TASK TO CARRY OUT →
Search the records below for the string "will", and report each line that contains it.

### DATA ###

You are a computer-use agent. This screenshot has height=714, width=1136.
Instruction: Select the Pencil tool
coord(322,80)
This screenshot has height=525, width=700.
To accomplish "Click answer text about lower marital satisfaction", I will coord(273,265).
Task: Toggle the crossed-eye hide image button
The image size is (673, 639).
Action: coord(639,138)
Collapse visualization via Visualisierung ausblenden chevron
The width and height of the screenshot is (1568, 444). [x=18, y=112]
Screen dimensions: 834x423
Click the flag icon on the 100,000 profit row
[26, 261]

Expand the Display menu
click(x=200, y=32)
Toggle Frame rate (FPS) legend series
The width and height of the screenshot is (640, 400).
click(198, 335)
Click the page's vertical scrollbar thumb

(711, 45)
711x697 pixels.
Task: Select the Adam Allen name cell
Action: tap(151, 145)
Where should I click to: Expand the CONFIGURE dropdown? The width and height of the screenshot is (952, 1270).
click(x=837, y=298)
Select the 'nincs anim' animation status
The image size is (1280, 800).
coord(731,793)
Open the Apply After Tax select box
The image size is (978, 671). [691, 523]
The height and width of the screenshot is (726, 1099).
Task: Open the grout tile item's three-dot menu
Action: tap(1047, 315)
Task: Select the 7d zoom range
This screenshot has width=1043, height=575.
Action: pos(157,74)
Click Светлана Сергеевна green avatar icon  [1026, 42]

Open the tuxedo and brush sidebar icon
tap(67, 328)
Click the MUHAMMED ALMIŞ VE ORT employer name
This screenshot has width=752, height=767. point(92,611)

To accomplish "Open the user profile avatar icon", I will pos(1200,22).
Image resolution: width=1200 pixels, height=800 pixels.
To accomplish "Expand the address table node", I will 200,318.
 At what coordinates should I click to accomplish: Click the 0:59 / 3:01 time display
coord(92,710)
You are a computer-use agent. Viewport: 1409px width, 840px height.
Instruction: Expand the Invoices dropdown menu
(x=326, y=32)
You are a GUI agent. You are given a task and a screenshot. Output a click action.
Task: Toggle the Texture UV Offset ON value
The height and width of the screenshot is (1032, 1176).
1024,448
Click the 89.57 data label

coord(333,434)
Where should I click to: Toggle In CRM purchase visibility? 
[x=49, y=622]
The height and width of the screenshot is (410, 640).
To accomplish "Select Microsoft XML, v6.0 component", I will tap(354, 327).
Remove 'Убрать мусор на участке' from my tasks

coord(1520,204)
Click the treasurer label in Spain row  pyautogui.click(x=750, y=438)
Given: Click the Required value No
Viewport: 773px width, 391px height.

###

TASK OUTPUT →
To accomplish "Click answer text about lower marital satisfaction", I will coord(273,265).
To accomplish "Open the user profile avatar icon", I will pos(1200,22).
To accomplish "Expand the address table node", I will 200,318.
To accomplish "Select Microsoft XML, v6.0 component", I will tap(354, 327).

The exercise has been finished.